SUMMARY: Despite being right next to one of the best dives in town, this site still manages to attract divers. LOCATION: At the end of Tudor Ave. in the Cadboro Bay / University of Victoria area. -Next to Ten Mile Point. WHAT TO SEE: Not a huge amount of life compared to Ten Mile Point, but still a decent little dive. This bay is popular with dive classes and new divers. If you swim left, there is a reef and boulder-scattered bottom that goes down to about 60-70 feet. There are lots of purple urchins, orange burrowing cucumbers, california cucumbers and sunflower stars all over the place. You can see swarms of shrimp, hermit crabs, tunicates, nudibranchs and giant barnacles. Fish life includes copper and quillback rockfish, small lingcod, kelp greenlings and and assortment of small, hard to spot sculpins, gunnels, etc. There are a few octopus dens. The shallow areas are covered with bottom kelp in the warmer months. If you swim straight out, there is a mostly sandy bottom with a few scattered boulders. If you swim right, you get to Ten Mile Point. There is a bit of a transition zone here where the life starts to increase slowly and then before you know it you're on the wall at Ten Mile. CONDITIONS: This site is fairly well protected from current. If you swim out far in any direction, you may feel a bit of current when it's running. - Especially if you reach the Ten Mile Point area. Visibility is probably similar to Ten Mile Point, but maybe a bit less because it's shallower. I haven't been here enough to know for sure.
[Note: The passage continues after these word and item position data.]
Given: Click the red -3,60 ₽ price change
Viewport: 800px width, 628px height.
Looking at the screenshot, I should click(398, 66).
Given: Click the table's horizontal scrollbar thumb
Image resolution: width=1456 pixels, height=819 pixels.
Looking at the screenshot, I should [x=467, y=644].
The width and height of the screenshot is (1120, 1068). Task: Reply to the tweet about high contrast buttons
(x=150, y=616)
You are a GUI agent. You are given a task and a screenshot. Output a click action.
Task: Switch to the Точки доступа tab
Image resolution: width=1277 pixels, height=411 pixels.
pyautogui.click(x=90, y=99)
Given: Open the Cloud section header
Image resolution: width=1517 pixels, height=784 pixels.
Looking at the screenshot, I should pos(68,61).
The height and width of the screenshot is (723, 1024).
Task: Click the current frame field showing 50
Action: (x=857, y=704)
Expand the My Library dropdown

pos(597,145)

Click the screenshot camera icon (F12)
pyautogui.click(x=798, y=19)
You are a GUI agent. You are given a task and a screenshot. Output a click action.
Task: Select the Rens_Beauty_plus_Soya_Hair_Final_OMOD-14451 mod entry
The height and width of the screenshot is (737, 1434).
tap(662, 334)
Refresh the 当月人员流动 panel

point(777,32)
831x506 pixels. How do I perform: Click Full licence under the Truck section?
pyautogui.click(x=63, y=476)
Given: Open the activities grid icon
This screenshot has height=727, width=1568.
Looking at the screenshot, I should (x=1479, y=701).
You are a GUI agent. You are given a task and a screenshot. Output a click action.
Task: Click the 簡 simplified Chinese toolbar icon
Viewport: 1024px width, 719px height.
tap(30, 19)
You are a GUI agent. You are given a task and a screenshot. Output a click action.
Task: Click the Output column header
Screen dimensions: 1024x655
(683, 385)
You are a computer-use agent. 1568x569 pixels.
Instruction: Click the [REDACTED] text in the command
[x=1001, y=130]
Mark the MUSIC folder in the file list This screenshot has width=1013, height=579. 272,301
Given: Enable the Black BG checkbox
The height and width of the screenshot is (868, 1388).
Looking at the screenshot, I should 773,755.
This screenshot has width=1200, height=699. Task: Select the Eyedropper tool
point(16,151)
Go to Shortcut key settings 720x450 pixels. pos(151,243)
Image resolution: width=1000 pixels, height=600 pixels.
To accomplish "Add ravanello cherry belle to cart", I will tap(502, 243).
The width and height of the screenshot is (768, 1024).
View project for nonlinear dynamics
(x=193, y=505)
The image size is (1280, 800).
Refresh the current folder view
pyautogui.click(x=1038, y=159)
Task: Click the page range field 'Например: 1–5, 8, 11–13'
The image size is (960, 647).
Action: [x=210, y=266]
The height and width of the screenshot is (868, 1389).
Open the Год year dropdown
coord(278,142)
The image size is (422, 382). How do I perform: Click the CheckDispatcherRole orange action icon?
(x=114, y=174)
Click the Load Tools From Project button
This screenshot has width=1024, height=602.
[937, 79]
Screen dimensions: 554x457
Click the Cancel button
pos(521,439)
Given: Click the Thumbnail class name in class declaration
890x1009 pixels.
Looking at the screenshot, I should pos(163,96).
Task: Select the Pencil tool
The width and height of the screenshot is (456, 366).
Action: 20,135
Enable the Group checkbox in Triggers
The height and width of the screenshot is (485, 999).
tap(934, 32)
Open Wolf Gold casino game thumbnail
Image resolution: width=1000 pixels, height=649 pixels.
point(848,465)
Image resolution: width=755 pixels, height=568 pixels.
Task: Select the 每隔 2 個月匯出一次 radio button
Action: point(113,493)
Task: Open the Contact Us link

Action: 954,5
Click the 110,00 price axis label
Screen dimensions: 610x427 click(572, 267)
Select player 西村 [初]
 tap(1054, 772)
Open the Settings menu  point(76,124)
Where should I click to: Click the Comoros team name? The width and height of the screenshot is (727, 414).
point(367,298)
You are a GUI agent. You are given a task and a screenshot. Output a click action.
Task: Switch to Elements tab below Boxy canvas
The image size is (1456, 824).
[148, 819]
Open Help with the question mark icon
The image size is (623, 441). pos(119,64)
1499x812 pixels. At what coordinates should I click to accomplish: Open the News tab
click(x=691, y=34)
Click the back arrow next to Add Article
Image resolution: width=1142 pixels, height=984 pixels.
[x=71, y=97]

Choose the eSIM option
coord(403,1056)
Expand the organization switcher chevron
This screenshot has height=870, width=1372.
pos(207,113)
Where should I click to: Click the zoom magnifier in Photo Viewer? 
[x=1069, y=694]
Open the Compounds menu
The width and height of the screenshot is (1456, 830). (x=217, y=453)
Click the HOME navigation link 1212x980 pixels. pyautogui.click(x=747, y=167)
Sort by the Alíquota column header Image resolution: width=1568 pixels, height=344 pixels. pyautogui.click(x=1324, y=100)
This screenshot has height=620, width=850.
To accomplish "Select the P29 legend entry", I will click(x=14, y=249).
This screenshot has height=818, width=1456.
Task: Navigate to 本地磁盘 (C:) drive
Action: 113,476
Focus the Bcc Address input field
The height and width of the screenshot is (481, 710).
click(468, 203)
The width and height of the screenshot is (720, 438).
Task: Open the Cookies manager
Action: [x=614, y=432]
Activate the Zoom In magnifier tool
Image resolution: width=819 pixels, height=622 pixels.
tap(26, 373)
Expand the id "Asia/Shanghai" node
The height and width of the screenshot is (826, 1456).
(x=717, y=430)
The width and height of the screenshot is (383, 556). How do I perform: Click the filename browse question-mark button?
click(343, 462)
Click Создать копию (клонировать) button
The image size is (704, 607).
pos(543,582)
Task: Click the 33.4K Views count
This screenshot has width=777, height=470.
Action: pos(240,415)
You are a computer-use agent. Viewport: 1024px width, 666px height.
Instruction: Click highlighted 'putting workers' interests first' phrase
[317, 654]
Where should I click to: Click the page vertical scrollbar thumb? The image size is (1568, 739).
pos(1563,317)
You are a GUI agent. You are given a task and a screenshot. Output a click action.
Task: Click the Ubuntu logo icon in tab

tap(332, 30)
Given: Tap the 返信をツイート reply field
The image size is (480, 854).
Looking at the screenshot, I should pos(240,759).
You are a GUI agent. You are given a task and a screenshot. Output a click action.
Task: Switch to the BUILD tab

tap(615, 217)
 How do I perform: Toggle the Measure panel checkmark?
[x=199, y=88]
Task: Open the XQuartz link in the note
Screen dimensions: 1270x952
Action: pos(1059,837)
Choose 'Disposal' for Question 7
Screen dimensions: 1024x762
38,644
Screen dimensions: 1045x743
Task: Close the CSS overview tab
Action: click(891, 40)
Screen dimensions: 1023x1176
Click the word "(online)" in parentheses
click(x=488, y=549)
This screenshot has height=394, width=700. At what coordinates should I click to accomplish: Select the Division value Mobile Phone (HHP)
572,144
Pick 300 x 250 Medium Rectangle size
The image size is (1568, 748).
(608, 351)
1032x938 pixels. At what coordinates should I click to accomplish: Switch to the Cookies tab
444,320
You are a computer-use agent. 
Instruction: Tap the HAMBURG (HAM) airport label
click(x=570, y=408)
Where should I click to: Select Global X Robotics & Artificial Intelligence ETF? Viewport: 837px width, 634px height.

Even though this isn't what I would usually consider to be a "good" dive site, I came back in Early June, 2007 because I haven't been here in awhile. Visibility was half-decent for Spring Bay (15-20 feet) and I had a few unusual sightings. I saw a group of copper rockfish in a circle with a ruby octopus in the middle. When I approached, the rockfish pretended to look innocent while the octopus jetted off squirting clouds of ink. About 2 feet away was a pacific octopus under a boulder. I also saw a flounder sitting on a boulder (usually they are on sand). It didn't move when I came close so I took my picture with it (I probably could have picked it up). I also saw a red rock crab with a group of hoodlum copper rockfish following it. There was also a sunflower star chasing a buffalo sculpin over a pile of urchins. The sea star actually caught it, but the sculpin flailed around and finally broke free. -Definitely a weird day underwater.
I wanted to try out a closer-up kind of lens (Canon 50mm), so I came here because I didn't want to dive where there was a chance of seeing something great enough to make me regret not having a wide-angle lens. Visibility was the usual Spring Bay 10-15 feet. I did see another small octopus being hassled by some copper rockfish again.